I have four child of seven years each, [seven] years ago I had no child, because I was fourteen

now, I want match and then substitute the words "four" and "[seven]".

So I have used a pattern like:

\bfour\b|\b\[seven\]\b

(searches using word boundaries to match exact words. Square brackets are escaped to match them literally)

but only "four" is matched and substituted.

If I change the pattern to:

four|\[seven\]


"four" and "[seven]" are both matched. But because I have removed the word boundary command "\b", now partial word matches can happen ("four" into "fourteen", for example) and this is not what I want.

Ultimately seems that "\b" has to do with this strange behaviour but I don't know why and how to solve.

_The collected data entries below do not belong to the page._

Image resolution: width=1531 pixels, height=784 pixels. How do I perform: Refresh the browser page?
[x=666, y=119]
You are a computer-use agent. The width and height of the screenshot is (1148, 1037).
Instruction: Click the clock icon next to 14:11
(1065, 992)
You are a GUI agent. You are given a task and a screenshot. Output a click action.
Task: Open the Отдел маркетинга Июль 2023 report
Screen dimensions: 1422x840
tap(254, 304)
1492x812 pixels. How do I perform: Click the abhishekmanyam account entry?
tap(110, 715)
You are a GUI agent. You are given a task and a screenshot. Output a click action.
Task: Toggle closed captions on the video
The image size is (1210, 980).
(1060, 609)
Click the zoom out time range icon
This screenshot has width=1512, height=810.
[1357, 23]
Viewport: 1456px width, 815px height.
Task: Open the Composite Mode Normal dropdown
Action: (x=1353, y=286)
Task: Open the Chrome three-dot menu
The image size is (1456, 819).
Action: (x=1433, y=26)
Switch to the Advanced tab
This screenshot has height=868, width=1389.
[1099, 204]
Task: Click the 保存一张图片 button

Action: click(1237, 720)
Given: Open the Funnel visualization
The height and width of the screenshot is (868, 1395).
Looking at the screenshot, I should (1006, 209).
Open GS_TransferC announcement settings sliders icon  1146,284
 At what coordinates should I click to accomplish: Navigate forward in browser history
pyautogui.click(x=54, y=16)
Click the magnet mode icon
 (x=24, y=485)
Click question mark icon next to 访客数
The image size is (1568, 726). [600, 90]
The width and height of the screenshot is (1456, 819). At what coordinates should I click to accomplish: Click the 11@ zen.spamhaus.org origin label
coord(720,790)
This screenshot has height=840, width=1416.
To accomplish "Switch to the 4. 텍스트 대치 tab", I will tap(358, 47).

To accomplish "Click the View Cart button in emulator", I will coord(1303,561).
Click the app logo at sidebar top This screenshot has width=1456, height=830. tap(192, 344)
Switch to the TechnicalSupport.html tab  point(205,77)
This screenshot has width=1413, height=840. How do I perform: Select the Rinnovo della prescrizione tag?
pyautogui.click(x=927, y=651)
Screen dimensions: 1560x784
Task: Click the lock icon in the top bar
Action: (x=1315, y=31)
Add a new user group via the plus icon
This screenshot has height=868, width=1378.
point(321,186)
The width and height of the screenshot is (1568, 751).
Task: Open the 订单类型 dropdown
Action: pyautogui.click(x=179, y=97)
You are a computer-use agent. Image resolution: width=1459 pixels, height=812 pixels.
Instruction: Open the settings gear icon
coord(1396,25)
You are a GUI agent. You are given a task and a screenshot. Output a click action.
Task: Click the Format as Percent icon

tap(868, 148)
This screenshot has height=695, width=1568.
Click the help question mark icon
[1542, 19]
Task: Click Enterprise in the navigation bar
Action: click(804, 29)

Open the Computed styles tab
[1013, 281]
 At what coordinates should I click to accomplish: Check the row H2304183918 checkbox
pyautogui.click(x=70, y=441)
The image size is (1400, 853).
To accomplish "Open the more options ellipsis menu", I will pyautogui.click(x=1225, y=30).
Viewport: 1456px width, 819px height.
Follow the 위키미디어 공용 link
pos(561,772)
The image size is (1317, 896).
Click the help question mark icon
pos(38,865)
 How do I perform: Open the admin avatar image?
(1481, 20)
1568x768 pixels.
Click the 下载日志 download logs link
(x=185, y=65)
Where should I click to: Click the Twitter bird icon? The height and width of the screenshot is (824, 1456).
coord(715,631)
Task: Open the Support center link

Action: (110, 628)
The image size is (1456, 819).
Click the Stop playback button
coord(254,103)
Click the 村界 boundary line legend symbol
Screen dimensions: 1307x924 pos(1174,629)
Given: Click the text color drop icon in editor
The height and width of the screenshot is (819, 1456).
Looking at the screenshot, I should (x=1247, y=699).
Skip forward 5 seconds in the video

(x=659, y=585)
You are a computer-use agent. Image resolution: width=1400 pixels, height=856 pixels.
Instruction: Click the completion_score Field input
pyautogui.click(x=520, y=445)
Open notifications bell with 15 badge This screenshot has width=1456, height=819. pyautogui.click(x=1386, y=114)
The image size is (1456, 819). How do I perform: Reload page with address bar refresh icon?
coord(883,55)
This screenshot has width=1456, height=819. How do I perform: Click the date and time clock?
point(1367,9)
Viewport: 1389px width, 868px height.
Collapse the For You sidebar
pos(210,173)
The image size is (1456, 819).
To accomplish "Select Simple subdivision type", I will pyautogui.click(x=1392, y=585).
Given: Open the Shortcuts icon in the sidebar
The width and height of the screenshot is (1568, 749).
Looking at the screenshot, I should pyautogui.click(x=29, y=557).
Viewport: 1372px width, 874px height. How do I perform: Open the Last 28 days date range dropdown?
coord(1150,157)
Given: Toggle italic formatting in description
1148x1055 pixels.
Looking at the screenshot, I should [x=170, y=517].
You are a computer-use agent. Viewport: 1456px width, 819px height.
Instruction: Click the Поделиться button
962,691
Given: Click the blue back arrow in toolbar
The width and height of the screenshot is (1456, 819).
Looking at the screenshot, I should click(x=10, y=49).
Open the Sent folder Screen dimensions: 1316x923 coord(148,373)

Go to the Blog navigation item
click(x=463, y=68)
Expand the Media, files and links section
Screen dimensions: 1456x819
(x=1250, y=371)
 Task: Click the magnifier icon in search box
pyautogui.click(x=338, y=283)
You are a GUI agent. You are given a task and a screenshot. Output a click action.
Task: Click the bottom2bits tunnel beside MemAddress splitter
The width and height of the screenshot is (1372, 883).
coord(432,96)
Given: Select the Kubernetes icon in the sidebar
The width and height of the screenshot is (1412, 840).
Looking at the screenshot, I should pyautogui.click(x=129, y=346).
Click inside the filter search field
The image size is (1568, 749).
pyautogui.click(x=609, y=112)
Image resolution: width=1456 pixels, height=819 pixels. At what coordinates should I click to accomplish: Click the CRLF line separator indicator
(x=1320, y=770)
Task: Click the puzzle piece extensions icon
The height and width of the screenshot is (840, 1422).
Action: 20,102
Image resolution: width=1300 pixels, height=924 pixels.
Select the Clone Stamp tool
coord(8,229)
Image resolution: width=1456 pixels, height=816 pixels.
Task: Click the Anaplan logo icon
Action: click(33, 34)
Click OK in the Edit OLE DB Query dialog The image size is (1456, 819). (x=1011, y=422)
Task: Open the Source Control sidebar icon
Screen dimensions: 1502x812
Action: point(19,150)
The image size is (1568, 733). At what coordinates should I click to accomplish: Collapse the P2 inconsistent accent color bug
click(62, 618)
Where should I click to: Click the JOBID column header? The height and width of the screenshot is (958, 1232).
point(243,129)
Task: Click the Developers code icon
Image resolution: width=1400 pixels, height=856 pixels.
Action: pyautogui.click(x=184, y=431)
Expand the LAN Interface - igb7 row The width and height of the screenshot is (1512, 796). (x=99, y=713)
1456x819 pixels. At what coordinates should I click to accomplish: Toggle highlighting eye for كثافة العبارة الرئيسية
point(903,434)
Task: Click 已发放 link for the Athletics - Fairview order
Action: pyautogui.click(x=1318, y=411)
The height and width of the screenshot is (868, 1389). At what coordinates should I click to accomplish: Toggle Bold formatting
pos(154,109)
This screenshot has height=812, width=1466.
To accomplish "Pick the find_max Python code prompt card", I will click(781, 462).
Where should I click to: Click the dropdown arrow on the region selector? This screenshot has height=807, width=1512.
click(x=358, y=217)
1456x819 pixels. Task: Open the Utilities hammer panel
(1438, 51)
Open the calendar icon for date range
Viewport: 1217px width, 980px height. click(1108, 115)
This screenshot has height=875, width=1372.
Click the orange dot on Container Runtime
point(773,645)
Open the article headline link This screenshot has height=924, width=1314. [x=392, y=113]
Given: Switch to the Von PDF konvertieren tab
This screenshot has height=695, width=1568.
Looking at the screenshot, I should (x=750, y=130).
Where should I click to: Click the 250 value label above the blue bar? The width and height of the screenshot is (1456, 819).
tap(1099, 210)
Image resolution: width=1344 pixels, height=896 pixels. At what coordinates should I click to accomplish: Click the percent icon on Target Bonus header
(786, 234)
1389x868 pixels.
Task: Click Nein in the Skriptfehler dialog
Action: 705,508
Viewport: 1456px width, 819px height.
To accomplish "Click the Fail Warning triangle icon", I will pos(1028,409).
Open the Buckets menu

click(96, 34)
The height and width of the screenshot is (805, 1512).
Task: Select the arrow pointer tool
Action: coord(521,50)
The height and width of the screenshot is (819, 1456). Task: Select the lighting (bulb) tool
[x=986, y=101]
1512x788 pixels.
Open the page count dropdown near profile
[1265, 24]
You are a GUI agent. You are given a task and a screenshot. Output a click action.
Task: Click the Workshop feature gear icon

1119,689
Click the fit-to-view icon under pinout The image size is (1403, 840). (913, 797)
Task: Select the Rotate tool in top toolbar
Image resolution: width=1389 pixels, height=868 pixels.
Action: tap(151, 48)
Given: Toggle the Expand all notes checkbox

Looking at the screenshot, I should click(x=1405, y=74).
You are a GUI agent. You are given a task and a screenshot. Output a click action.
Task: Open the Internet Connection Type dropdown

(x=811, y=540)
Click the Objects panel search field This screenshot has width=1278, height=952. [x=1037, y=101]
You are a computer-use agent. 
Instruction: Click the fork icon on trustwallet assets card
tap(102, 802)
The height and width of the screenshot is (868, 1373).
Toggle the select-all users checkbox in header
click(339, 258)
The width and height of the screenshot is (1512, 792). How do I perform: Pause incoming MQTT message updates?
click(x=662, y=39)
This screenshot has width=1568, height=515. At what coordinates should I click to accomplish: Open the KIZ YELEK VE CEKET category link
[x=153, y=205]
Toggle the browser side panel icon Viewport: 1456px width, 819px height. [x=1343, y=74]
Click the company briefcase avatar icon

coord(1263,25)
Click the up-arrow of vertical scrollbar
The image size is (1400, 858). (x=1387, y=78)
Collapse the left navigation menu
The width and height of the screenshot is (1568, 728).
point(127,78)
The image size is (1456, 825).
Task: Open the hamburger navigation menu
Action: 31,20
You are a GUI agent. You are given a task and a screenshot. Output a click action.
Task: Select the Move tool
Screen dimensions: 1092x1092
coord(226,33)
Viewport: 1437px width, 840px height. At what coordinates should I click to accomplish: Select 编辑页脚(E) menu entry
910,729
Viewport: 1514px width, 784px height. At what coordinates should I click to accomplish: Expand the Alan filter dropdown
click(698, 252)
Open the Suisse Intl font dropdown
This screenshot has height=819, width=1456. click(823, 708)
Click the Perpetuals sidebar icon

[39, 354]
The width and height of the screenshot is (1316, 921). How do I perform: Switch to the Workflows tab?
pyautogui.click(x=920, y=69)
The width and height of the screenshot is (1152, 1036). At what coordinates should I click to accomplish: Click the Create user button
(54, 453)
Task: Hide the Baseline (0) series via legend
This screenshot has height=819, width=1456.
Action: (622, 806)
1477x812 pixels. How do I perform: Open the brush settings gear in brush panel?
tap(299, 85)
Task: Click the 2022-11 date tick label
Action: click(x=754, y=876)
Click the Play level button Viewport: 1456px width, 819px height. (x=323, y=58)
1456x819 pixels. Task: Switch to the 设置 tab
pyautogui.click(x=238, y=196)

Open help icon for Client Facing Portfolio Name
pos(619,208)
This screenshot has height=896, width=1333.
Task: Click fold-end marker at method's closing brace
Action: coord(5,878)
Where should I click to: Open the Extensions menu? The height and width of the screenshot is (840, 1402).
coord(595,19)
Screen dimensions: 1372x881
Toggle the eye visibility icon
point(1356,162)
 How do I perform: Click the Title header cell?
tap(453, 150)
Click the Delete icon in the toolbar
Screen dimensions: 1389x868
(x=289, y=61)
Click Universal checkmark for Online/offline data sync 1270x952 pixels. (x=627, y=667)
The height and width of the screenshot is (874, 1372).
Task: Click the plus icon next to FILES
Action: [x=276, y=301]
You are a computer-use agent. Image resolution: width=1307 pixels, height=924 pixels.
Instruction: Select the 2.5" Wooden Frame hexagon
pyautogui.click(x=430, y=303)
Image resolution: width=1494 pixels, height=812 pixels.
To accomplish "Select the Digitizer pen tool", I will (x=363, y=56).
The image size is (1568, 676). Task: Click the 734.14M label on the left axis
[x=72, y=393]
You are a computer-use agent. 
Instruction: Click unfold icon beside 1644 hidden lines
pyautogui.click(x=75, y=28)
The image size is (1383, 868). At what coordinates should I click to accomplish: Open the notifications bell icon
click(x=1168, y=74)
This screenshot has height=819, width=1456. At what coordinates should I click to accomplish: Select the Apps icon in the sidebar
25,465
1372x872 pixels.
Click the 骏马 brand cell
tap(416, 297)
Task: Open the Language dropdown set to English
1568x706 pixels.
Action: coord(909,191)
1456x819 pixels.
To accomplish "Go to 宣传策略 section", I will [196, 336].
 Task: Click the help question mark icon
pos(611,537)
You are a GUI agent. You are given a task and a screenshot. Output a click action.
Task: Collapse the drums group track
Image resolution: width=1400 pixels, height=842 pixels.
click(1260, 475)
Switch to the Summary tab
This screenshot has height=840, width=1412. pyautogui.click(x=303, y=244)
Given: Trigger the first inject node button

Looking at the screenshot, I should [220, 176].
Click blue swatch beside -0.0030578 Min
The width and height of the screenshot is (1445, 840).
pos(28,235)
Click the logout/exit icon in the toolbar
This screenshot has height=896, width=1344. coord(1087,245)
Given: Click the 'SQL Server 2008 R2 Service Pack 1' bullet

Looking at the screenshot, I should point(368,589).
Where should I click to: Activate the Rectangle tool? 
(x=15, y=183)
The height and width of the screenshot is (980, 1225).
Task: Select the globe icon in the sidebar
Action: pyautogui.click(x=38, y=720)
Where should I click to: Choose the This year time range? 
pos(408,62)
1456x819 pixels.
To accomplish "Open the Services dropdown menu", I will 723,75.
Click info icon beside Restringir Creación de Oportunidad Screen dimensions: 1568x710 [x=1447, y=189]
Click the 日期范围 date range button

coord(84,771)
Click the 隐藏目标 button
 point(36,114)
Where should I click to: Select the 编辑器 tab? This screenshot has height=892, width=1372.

Any help is appreciated. Thanks.
Posted
Updated 1-Jul-11 6:13am
v2
Comments
Manfred Rudolf Bihy 1-Jul-11 12:57pm    
I like your question! 5+
Please also see my answer for an explanation.
thatraja 1-Jul-11 13:15pm    
/*I like your question! 5+*/
Manfred, I think you clicked Vote 1 instead of Vote 5 :)
vlad781 1-Jul-11 17:07pm    
I clicked 5

Let me elaborate a bit on what Catalin already said. \w is the class of characters "[A-Za-z0-9_]". Word boundaries can occurr only right next to these characters. The code below illustrates this quite nicely:

C#
using System;
using System.Collections.Generic;
using System.Linq;
using System.Text;
using System.Text.RegularExpressions;

using TestSupportService.ServiceReference;

namespace TestSupportService
{
    class Program
    {
        static void Main(string[] args)
        {

            String example = "I have four child of seven years each, [seven] years ago I had no child, because I was fourteen";
            Regex rexWillDo = new Regex(@"\bfour\b|\[\bseven\b\]");
            Regex rexWontDo = new Regex(@"\bfour\b|\b\[seven\]\b");

            Console.WriteLine("Now you see it!");
            MatchCollection matches = rexWillDo.Matches(example);
            foreach (Match match in matches)
            {
                Console.WriteLine(match.Value);
            }

            Console.WriteLine("\nAnd now you don't!");
            matches = rexWontDo.Matches(example);
            foreach (Match match in matches)
            {
                Console.WriteLine(match.Value);
            }
            Console.ReadLine();

        }
    }
}


So by moving the word boundary detectors next to (real) word characters the expression works. I do admit that I also did not expect that kind of behavior. Regular expressions usually work quite nicely for me, but once in a while MS's implementation of it rears it's ugly head and bites us. :(

Cheers!

—MRB
 
Share this answer
 
Comments
Nyarlatotep 1-Jul-11 13:03pm    
I did not expected it too. But it seems that the real \b behavior is what has been indicated by Catalin. I want to try the same pattern in other languages (PHP incidentally) and see how it behaves. But I think it will be the same.
[seven] does not match definition of 'world class'. Try to use \bfour\b|\[seven\]
See here for details

I recommend you to download Expresso and play with it
 
Share this answer
 
Comments
Nyarlatotep 1-Jul-11 12:44pm    
Uhm yes, now that you have pointed out it seems clear that this is the cause.
Thanks, it seems I need further study on regular expression universe :)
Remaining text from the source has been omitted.